Quoted text:

• • • • •

Ron Abler submitted this call for advice on how to go about publishing his book on Centennial medals of the U.S. Hardcopy? CD/DVD? Web site? e-book? Print-on-demand? Our readers have experience with all of these formats both as authors and readers. Your thoughts and suggestions are welcomed.
I am enjoying the conversation about paper vs. electronic books, especially because my book on Centennial medals is facing a critical go/no-go milestone: will it be paper or electronic? The mainstream numismatic paper publishers have already informed me some time ago, politely but firmly, that they cannot afford to publish such a large book, all in color, that will cater to such a small predicted segment of the numismatic collecting frarority (there are female collectors, too), but they acknowledged the need for such a book and wished me "great success in my worthy endeavor."
It was Dave Schenkman who first suggested that I put my book online. His rationale, aptly illustrated with his own authoring experiences, was compelling. As a result, though the book is not yet ready for public prime time, I have developed a stand-alone website that presents the book, chapter by chapter, in pdf format, which allows full word search, enlargement of photos to full-screen size, printing, and downloading at no cost to readers.

• • • • •

Brief 1: In the passage about publishing the Centennial medals book, who first suggested putting the book online?
Brief 2: Write the next part of the passage about publishing the Centennial medals book, picking up after its last sentence.
The records that come next are drawn from a separate source.

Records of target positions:
• • • • •

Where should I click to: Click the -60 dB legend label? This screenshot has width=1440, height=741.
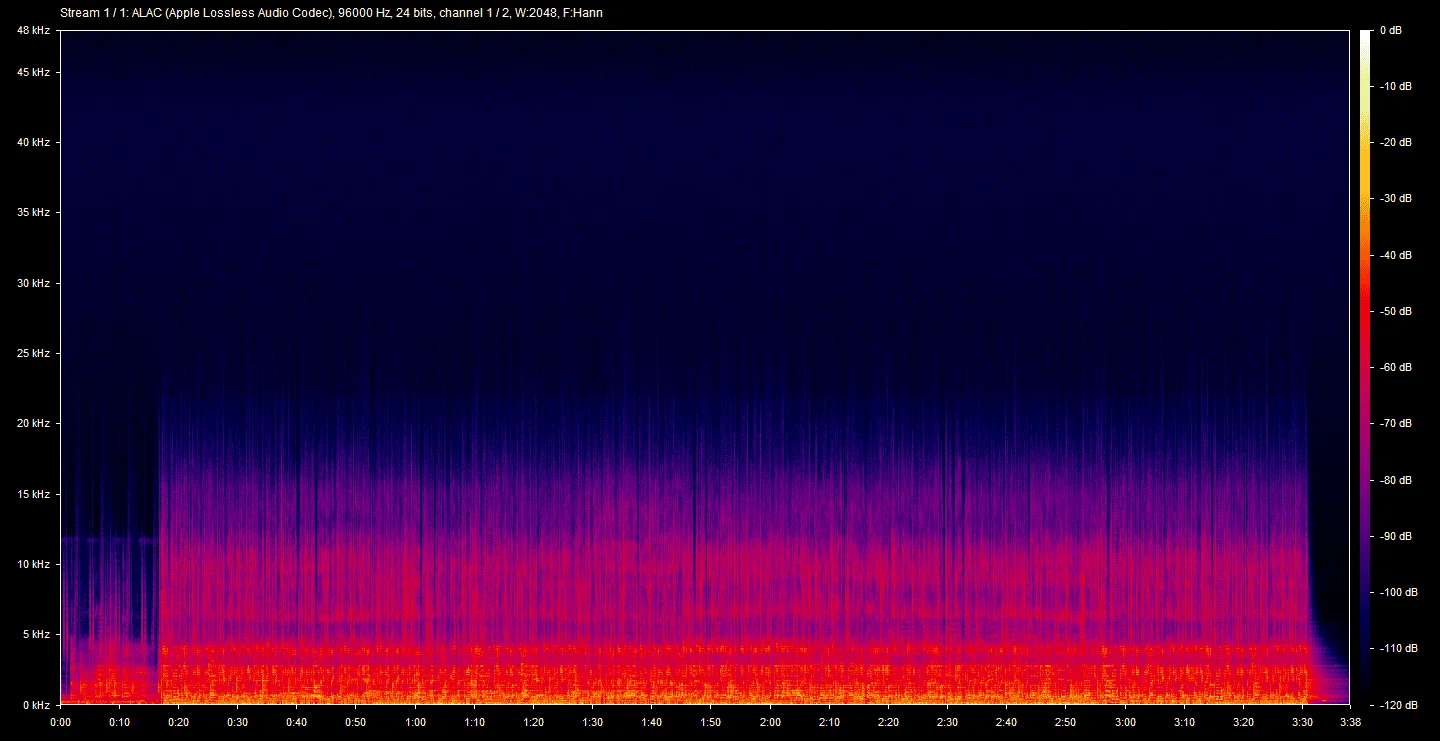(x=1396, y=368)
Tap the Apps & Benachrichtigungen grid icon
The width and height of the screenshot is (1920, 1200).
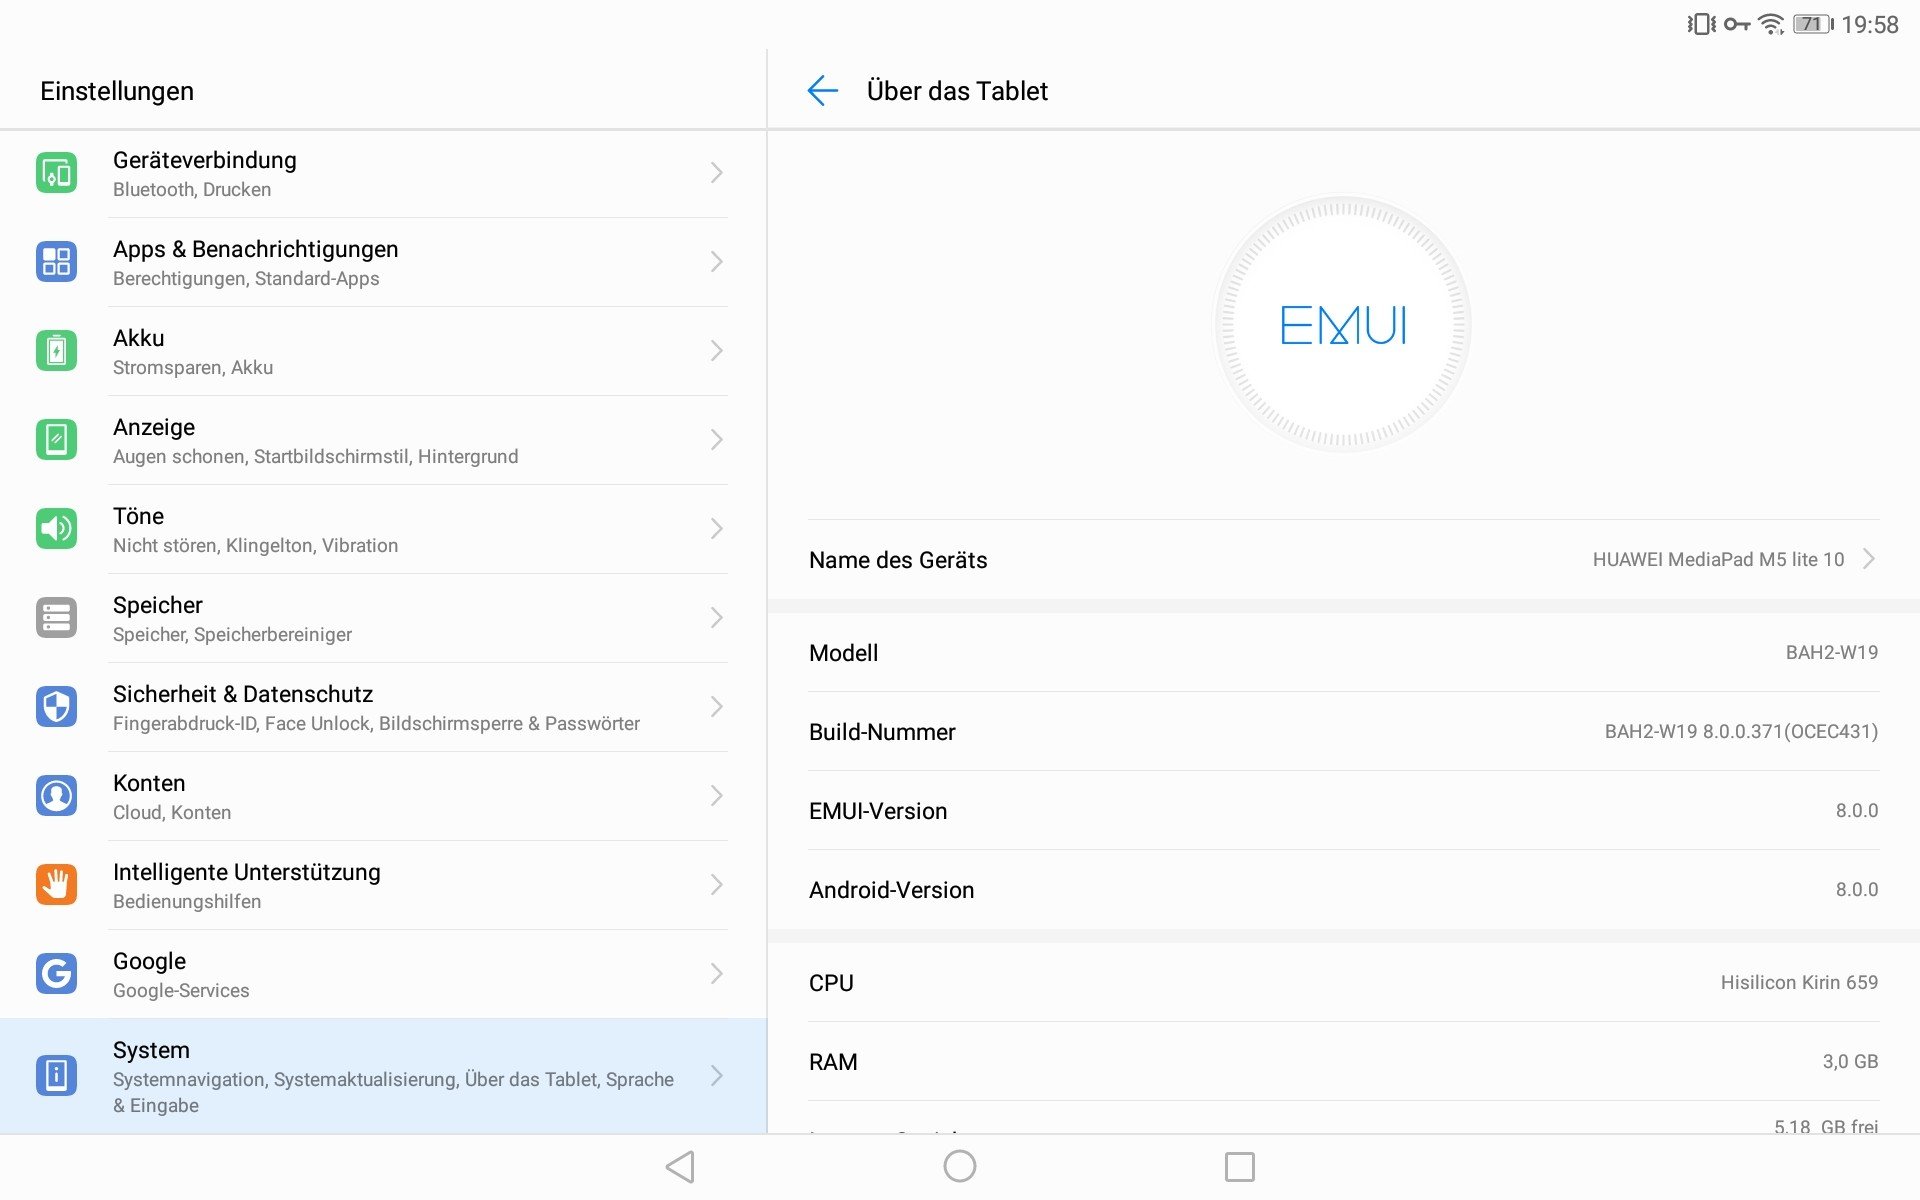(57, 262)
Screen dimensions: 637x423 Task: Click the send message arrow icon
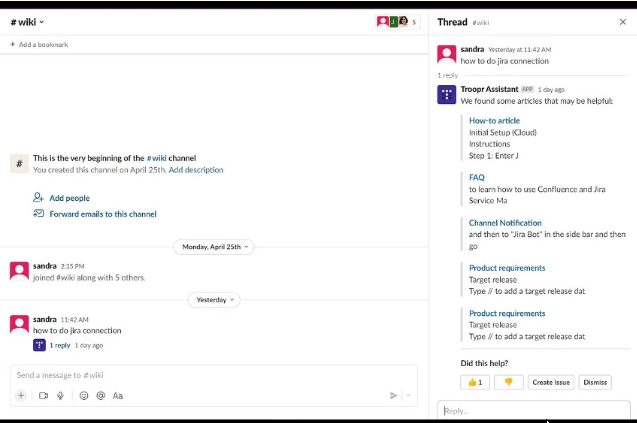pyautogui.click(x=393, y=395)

• • • • •

Result 1: Dave Schenkman

Result 2:
Since I would not expect to make a profit on a self-published paper book, I can actually save money by giving the book away, and I see many other advantages, among which are:
There is very little up-front cost (about $31) to be fully "published."
The maintenance costs are very low (about $7 per month).
Volunteer editors and proofreaders can easily access the book when it first goes online only to selected persons.
We can correct errors and omissions as they are discovered, even after going "public," without having to wait who knows how long before a subsequent paper edition might be justified.
I can Immediately add previously unknown medals (at least to me) as they are brought to my attention by fellow collectors. (I hope there are many!)
I can include a forum feature that will facilitate discussion and collaboration among fellow collectors.
The zero cost to readers and open collaboration among fellow collectors should result in greater "distribution" than would trying to flog a $200+ paper book.
I would appreciate any and all comments, suggestions, and criticisms before I take the irreversible step of actually going public.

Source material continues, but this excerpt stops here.